Lecturing his class on the nature of reality, that it is but the life
that we build for ourselves, his goal is to construct one for him and
his family that is not shackled by bars, four walls and 24/7 lockdown,
and at any cost. It is a role in which Crowe excels; wounded, frightened
yet driven and unwavering in his determination, he plays John as a man
who has been forced into actions he would normally condemn, forcing him
to re-evaluate the justifications for them and for the behaviour he
undertakes.
Not as much an ‘issue’ pic as Haggis’ Oscar wining race drama Crash, The Next Three Days is not just a routine thriller either
though, far from it, and casts its eyes over the judicial system from
its just intent, through its manipulation, misappropriation and
metamorphosis under the pressures of a media-driven and opportunistic
society. It asks to what lengths we ourselves would go to, and should go
to, if put in the same situation, and is a better, more powerful and more affecting film because
of it. Opening with a spicy dinner table scene as John and Laura
discuss gender politics in the work place with another couple, whether a
man or woman works better under a boss of the same gender, the extent
to which a skirt length can be used to further someone’s career or
undermine their integrity. The film is shot through too with post 9/11
resonance as John is told, by a dishevelled and infamous frequent prison
escapee Damon, played by Liam Neeson in an extended cameo, that since
the attack on the World Trade Centre, Homeland Security can lock down a
major city in 15 minutes, Washington DC itself in ten, making escape
once the alarm has been raised a time sensitive issue indeed.
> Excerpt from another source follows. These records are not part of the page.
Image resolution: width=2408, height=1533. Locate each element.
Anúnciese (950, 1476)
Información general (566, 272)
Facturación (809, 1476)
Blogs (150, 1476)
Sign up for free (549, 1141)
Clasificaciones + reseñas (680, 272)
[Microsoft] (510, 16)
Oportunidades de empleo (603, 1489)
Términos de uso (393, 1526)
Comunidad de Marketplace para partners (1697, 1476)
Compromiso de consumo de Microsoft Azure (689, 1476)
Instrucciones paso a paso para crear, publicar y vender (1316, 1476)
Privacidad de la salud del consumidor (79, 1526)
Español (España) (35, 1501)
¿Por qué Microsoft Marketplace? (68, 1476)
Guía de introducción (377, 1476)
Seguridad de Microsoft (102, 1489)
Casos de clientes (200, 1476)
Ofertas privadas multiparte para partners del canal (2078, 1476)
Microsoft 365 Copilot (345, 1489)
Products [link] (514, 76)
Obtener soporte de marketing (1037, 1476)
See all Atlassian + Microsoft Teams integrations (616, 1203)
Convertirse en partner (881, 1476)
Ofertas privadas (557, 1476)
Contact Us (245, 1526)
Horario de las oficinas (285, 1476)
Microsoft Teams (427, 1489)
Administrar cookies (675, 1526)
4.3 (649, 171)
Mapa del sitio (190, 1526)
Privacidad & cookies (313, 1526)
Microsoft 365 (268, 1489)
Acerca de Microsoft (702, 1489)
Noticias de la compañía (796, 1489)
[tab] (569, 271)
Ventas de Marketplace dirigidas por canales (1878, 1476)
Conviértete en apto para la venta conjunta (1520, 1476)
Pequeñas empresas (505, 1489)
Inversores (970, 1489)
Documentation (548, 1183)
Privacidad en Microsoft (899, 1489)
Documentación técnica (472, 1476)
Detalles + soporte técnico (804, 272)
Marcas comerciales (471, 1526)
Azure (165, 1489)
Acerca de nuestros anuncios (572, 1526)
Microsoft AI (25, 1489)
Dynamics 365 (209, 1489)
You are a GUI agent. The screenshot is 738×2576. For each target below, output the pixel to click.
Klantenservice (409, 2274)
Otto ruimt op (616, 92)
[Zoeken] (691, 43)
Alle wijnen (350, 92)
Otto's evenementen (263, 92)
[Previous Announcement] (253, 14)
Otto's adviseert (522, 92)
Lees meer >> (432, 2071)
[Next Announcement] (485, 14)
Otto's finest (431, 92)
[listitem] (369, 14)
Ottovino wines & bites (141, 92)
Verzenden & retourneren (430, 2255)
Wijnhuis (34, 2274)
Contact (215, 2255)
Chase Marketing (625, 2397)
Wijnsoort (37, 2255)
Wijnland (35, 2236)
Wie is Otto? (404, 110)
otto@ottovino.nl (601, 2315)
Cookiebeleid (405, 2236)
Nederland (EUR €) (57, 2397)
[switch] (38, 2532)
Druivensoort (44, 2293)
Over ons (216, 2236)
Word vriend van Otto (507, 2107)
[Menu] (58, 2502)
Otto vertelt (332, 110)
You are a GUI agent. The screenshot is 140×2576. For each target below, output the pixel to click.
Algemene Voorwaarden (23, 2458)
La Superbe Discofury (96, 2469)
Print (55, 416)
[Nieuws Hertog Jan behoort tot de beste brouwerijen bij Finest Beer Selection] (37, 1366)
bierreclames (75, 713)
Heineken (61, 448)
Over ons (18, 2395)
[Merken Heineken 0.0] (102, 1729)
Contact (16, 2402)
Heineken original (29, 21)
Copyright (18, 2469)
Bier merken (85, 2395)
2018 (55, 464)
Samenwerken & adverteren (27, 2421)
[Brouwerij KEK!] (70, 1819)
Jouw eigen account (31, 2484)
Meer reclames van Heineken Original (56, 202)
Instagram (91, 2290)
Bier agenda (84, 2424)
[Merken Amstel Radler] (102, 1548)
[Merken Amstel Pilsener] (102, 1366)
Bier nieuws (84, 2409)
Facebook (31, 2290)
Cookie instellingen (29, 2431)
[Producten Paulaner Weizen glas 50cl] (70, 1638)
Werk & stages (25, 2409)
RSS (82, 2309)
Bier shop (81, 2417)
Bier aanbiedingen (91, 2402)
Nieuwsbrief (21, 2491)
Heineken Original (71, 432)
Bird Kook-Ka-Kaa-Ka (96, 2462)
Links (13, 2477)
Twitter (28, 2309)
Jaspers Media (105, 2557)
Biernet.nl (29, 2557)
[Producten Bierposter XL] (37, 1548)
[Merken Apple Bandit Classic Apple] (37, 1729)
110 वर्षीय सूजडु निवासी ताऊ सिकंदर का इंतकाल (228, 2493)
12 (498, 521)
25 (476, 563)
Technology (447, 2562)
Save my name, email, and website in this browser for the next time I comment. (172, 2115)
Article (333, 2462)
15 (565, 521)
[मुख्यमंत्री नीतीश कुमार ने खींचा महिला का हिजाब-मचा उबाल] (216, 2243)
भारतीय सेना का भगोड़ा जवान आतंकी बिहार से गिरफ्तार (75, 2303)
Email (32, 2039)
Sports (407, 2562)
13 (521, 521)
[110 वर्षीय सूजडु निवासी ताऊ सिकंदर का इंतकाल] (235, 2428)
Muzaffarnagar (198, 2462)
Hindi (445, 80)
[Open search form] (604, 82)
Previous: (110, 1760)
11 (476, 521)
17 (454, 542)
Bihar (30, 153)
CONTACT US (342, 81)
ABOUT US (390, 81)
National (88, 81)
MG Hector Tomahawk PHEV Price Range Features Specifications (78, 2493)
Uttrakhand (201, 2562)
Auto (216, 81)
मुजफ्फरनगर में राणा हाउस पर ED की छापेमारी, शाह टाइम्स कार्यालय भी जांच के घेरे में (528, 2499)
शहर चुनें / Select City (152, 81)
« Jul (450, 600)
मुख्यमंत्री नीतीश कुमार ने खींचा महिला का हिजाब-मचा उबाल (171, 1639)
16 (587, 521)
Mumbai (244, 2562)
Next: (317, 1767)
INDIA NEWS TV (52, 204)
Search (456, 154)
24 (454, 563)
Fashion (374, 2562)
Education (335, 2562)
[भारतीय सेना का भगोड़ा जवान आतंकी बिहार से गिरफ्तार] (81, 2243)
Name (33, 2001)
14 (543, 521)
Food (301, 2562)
With excellent performances, from Crowe and Banks especially,
The Next Three Days is an intelligent thriller, and Haggis’ decision to
keep the audience in the dark as to Laura’s innocence or guilt until its
latter stages, merely enhances the questions that it poses, and raises
it above the likes of last year’s similarly themed yet decidedly
trashier Law Abiding Citizen. It’s the kind of film Hollywood
used to make before its current preoccupation with sequels and
superheroes – it should perhaps come as little surprise then that it is
in fact an adaptation of the 2007 French film Pour Elle – and is the sort of film you can help but wish they would make more often.